* **Your assignment**
Check every line below, and copy those that include "Download".

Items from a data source
○ ○ ○

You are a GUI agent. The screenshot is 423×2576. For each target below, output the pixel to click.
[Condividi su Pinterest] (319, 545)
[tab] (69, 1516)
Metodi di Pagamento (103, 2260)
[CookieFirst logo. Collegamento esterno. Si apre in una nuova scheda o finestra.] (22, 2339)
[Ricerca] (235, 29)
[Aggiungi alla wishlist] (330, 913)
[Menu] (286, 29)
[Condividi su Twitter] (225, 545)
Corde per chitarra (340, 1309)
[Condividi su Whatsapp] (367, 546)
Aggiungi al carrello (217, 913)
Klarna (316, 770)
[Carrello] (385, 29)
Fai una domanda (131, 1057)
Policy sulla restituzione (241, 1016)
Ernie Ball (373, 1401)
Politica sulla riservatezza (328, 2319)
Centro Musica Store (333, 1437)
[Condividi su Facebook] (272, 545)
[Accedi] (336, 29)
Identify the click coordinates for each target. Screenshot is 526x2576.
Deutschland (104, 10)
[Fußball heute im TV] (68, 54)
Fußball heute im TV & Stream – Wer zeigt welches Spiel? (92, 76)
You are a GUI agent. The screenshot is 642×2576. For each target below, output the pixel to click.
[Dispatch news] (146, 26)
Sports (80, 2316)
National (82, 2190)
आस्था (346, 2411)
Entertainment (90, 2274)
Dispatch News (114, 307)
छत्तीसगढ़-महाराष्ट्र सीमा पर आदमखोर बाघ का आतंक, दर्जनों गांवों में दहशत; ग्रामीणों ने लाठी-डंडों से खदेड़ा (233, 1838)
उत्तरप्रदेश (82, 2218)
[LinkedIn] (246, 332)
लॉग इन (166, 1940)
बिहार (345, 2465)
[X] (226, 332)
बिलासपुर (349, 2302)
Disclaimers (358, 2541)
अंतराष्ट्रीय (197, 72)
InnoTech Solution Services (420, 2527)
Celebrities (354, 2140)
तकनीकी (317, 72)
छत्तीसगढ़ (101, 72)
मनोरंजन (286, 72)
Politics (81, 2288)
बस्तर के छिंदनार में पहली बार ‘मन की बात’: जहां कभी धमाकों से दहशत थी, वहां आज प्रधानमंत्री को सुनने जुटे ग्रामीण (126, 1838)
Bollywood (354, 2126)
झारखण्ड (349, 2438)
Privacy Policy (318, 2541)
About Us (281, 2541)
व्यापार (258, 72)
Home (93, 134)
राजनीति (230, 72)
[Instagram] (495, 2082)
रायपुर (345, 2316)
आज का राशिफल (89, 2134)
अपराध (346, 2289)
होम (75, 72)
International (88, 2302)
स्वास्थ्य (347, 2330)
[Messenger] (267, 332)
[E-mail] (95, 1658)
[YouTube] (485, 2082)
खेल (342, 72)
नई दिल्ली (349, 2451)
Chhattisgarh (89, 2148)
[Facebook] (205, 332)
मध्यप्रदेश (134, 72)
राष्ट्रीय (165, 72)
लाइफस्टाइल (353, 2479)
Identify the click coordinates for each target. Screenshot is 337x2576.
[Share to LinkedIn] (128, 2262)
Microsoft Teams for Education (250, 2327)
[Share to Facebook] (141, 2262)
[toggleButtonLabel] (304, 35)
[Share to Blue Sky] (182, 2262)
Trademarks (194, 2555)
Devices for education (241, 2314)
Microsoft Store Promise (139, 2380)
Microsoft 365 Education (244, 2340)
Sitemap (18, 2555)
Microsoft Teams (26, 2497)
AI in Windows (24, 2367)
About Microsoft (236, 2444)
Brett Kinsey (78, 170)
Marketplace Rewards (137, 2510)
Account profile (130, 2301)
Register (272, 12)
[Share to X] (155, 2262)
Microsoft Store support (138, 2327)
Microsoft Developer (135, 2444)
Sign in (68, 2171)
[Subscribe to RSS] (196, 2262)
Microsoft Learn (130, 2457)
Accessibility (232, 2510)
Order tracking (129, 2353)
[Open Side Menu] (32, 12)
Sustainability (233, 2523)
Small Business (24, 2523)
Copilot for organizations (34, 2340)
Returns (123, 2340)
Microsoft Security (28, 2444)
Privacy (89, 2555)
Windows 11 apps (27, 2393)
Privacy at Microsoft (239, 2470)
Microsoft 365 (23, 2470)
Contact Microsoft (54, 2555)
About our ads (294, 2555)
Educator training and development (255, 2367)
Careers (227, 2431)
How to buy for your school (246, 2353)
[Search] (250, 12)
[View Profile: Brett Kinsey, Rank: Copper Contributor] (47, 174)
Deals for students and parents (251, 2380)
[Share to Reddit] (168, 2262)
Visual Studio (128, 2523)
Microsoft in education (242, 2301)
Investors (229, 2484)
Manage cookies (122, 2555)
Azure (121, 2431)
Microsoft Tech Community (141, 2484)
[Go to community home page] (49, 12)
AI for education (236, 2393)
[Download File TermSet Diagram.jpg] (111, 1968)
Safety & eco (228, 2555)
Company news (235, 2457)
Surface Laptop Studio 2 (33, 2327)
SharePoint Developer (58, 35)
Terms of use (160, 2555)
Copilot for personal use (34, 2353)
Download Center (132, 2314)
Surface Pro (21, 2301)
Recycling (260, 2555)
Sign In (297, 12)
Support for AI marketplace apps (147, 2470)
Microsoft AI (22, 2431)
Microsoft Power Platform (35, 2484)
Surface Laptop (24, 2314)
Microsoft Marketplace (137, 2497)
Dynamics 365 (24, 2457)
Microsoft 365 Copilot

○ ○ ○

* **Result for this exercise**
[Download File TermSet Diagram.jpg] (111, 1968)
Download Center (132, 2314)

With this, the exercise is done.